The TV News Archive: A Crystal Ball for the Media

Earlier this year, the Internet Archive launched a timely and important service: TV News Search & Borrow. I’ve been meaning to write about this for some time.

If you are a scholar, media critic, educator, journalist, or activist—if you have any interest about at all in the media and how it works—this is a very big deal.

On paper, TV News Search & Borrow is a searchable archive of 350,000 TV news broadcasts. At this time it spans 20 broadcast stations. It’s all the news that’s been broadcast from 2009 until 24 hours ago.

But the TV Archive is more than that—it’s all the engineering and operations muscle of the world’s largest library on show. It’s a bold statement about how the news media should work. It’s a crystal ball for understanding the media.

We’ve had searchable indexes of newspapers, the law (LexisNexis), books (Open Library, Google Books) and of course for the web itself (Google, Wayback Machine) but never for the most influential communications medium: television. YouTube is a useful trove of TV content, but it’s not designed as an archive, and as a commercial entity it’s subject to greater copyright pressures. (How often have you tried to watch a video that was removed by request of the copyright owner?)

Some use cases

The TV Archive began its public life as the Remembering 9/11 project, which presents all the news from the week of September 10th, 2001 on every major international channel.

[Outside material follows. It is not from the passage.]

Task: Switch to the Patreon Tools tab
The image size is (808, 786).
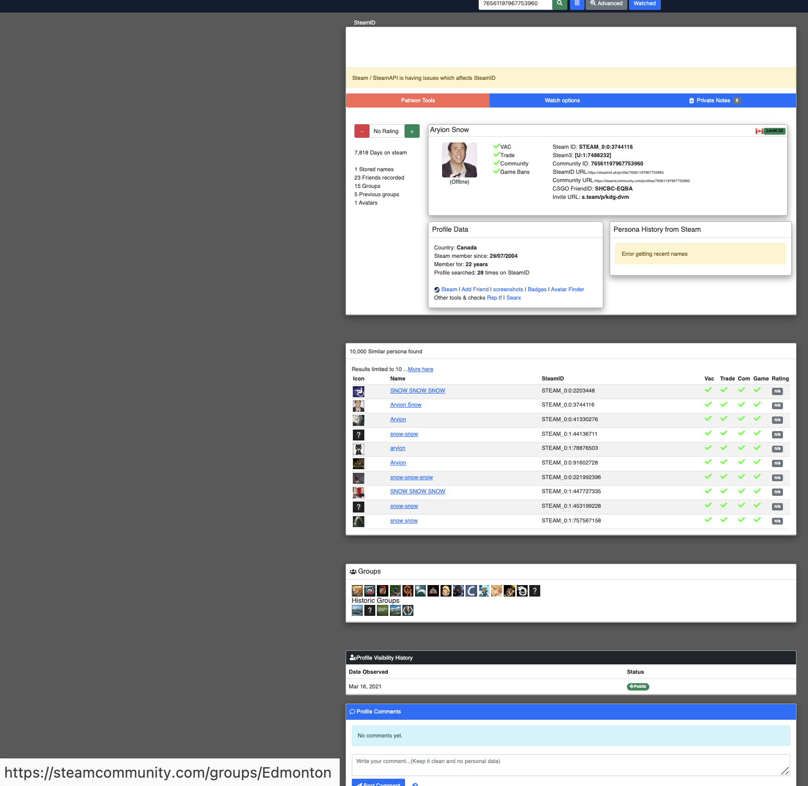Action: tap(418, 101)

Take time to peer into that looking glass, and try to interpret 3-4 days of monumentous history that set the course of history. How amazing it is, with ten years hindsight, to pull out memes that began emerging in those formative first days after the attack? To follow the threads of public opinion to where they originate? To really understand the zeitgeist? That’s something that we need more of.

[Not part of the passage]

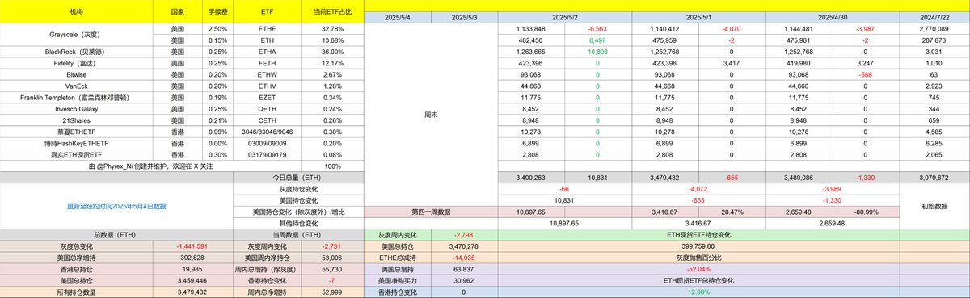
Task: Select the BlackRock（贝莱德） row label
Action: point(77,51)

The hundreds of billions of hours we spend watching television deeply shapes our perception of our politics, of our social norms, of reality as we know it. The TV Archive provides a set of tools to research these phenomena. It’s a place to study systemic editorial biases, commercial pressures, silos and slants—and to interpret the news as a shaper of reality, not merely a reflection of it.

I’ve always loved things like Mosaic, the LinkTV show that synthesizes what various media outlets are saying in the Middle East on any given day; and Media Matters, the liberal watchdog blog that tries to catch conservative politicians contradicting themselves on video.

In its current form, the TV Archive gives these kinds of analytical tools to anyone with a web browser. Just pull up the same 30 minutes of news coverage as broadcast on Fox and MSNBC and compare. This is an easy way to take a sample slice from the media spectrum and explore how different networks are covering the same issue.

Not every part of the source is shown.